## SUPPLIED INFORMATION
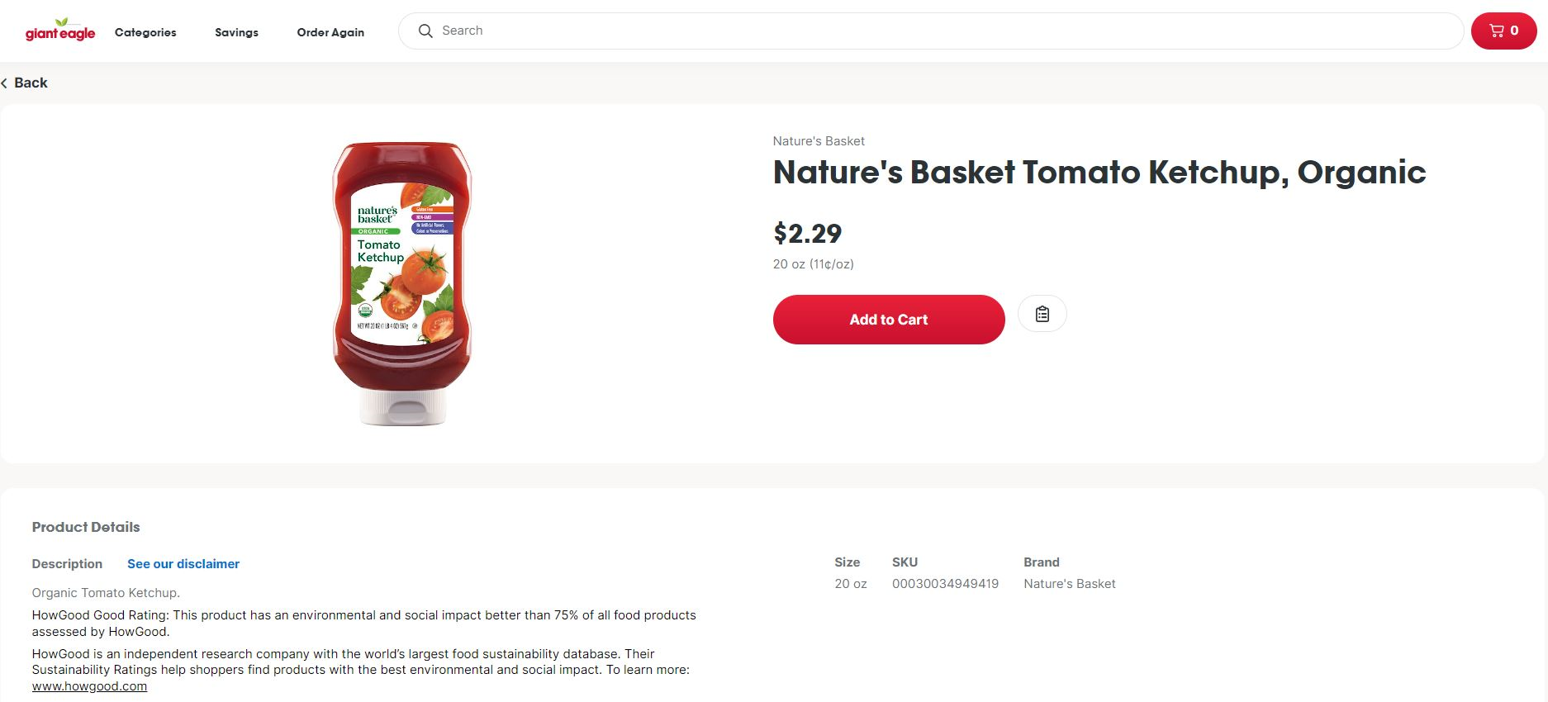Visit the www.howgood.com link
Viewport: 1548px width, 702px height.
click(x=89, y=686)
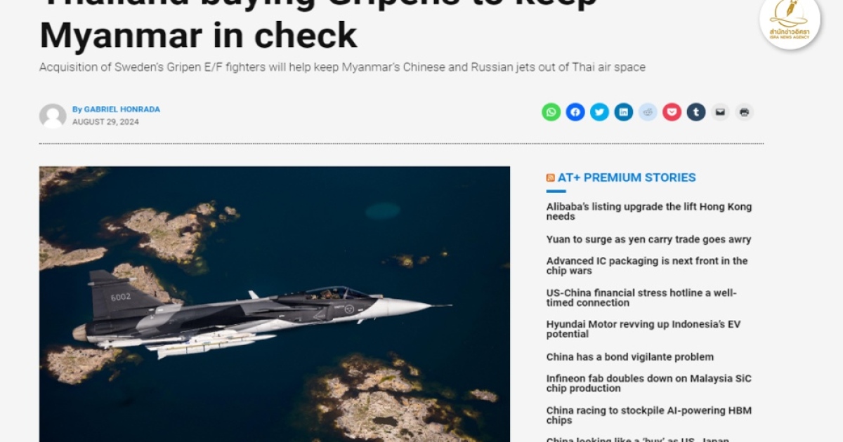Open the AT+ Premium RSS feed icon

click(551, 178)
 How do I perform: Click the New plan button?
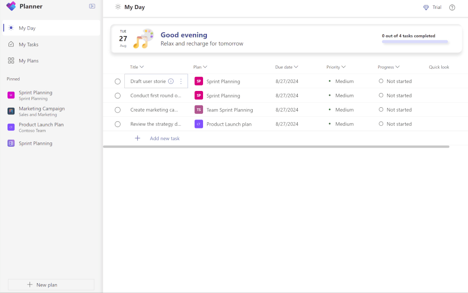(51, 285)
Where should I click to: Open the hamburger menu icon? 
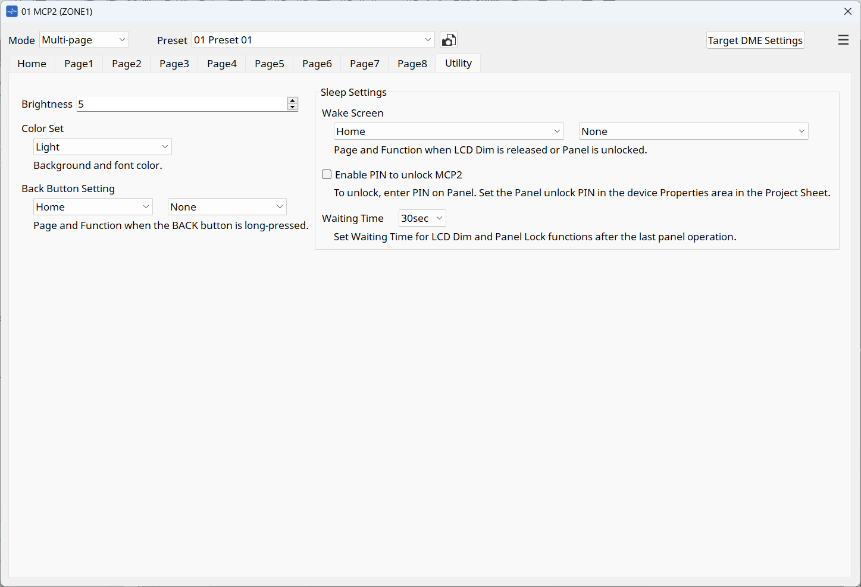pos(843,40)
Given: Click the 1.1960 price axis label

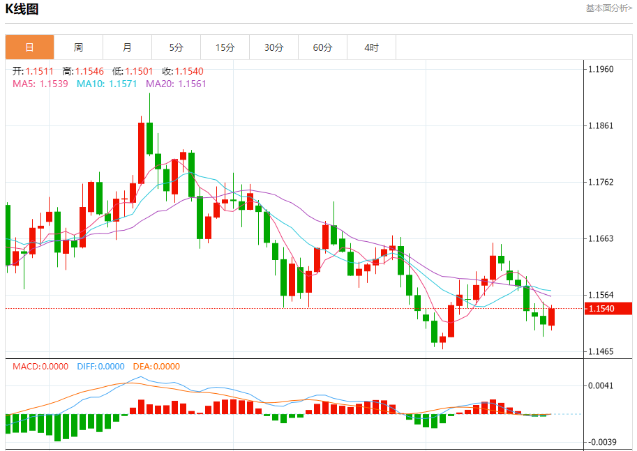Looking at the screenshot, I should click(x=601, y=70).
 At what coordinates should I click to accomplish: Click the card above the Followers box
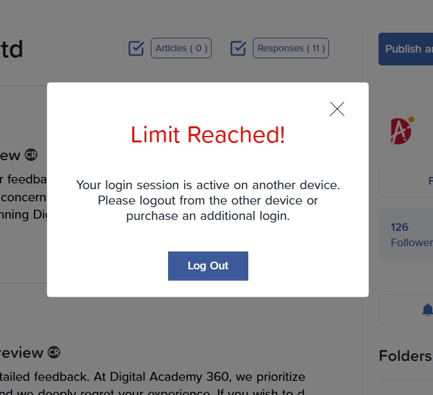[x=406, y=181]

## TASK TO COMPLETE
Repeat exactly the lines in the entries from the one containing "Given: Click the 1.1960 price axis label" to the final line, inclusive, and nothing beyond them; skip pictures.

## THE ANSWER
Given: Click the 1.1960 price axis label

Looking at the screenshot, I should click(x=601, y=70).
 At what coordinates should I click to accomplish: Click the card above the Followers box
[x=406, y=181]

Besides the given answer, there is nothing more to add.